How the Technology Worked in Practice
The MORIS system was deployed both in the field and at station houses. Police departments in locations including Arizona’s Pinal County, Hampton City in Virginia, and Calhoun County in Alabama were among the roughly 40 law enforcement agencies that adopted or planned to adopt the devices.
BI2 CEO Sean Mullin emphasized that the device required close-range, cooperative interaction to capture usable images. He maintained that covert scanning would be extremely difficult because the MORIS needed to be used at close proximity, making it obvious to the subject that biometric data was being collected.

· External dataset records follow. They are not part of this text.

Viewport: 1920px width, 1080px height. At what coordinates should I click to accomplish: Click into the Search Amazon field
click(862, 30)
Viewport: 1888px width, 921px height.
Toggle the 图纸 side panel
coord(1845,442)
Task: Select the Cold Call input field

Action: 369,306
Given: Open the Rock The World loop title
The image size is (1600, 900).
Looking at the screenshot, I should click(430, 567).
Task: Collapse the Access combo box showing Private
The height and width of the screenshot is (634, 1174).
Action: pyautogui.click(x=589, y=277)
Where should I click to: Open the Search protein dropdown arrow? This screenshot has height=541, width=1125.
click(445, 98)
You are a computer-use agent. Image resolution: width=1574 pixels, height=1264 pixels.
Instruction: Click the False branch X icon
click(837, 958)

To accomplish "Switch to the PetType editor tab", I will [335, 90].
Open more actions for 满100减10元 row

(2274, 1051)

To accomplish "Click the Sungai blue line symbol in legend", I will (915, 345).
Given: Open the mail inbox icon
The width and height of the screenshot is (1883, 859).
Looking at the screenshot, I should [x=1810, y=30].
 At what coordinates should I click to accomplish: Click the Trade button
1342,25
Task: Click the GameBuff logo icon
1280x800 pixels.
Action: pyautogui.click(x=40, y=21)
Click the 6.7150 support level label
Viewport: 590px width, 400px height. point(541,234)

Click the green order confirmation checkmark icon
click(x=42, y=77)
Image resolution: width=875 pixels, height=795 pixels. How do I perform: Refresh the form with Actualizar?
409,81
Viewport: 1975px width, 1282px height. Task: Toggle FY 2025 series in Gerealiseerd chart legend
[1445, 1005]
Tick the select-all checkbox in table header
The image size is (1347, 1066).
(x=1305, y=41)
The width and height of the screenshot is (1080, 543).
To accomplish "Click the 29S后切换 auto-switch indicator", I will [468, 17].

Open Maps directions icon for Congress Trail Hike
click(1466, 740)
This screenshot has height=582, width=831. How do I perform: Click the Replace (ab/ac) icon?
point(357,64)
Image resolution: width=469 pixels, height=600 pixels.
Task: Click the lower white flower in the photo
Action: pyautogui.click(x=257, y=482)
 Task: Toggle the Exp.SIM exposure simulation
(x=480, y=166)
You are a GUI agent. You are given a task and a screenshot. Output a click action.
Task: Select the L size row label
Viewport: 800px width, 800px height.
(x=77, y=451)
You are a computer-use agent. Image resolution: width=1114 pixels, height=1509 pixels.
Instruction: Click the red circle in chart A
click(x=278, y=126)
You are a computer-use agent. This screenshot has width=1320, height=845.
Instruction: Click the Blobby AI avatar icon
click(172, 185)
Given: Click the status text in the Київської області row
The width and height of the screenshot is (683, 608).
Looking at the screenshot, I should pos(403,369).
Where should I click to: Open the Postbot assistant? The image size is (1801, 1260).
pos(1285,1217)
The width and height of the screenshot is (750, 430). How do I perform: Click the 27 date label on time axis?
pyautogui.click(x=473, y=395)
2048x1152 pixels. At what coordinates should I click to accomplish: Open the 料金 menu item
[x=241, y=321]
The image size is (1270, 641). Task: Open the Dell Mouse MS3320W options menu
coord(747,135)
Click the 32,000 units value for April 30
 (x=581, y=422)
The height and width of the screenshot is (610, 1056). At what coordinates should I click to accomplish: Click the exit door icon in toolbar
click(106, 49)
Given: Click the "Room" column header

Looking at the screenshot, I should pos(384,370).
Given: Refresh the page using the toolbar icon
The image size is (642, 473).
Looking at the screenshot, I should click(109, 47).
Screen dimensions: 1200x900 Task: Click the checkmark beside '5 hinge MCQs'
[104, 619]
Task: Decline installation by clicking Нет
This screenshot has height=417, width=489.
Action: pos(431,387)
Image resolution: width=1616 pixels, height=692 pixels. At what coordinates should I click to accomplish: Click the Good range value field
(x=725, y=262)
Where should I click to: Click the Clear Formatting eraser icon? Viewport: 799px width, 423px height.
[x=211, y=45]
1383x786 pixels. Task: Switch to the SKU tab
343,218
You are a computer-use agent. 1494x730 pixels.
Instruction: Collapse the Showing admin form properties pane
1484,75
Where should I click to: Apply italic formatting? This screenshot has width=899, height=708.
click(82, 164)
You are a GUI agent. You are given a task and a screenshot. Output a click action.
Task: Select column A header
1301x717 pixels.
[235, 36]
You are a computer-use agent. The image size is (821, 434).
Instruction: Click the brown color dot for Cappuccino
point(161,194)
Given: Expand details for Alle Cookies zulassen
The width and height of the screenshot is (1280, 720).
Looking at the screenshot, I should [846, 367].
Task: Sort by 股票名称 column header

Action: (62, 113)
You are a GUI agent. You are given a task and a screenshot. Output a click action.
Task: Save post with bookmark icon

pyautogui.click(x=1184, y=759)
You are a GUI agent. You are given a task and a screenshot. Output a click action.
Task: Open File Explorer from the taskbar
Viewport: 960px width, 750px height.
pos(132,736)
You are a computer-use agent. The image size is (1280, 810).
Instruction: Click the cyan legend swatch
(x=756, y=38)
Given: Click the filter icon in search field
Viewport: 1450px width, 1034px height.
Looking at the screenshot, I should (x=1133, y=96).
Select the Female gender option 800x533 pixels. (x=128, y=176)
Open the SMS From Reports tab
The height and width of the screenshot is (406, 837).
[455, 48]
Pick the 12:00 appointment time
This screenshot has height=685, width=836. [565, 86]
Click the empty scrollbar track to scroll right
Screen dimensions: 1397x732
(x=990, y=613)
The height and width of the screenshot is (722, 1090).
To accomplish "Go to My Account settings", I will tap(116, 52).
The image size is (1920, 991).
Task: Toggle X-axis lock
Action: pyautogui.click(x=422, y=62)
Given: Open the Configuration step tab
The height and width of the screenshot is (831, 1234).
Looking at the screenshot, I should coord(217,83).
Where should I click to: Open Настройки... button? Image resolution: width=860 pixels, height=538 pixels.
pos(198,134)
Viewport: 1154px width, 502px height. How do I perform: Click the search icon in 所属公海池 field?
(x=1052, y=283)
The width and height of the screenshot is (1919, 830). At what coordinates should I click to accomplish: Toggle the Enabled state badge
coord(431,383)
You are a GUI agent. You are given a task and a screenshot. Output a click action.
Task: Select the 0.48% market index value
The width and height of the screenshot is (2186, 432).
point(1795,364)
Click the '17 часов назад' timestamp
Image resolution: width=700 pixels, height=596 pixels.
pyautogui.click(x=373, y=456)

The Plymouth County Sheriff’s Department in Massachusetts was among the first to deploy MORIS, using it both for field identification and for security at its 1,650-inmate jail. The system served as a final verification step before prisoner release, comparing the outgoing individual’s iris against the facility database to prevent misidentification.
Privacy Concerns and Civil Liberties Questions
Despite manufacturer assurances about close-range requirements, privacy advocates raised concerns. The ACLU noted that the device could accurately scan an individual’s face from up to four feet away, potentially without that person’s awareness. Jay Stanley, senior policy analyst with the national ACLU, warned against the devices becoming “a general surveillance tool, where the police start using them routinely on the general public, collecting biometric information on innocent people.”
Constitutional rights experts argued that police should be required to have probable cause that a crime had been committed before administering an iris scan. Without such safeguards, the technology could enable a form of dragnet biometric collection that had no precedent in American law enforcement.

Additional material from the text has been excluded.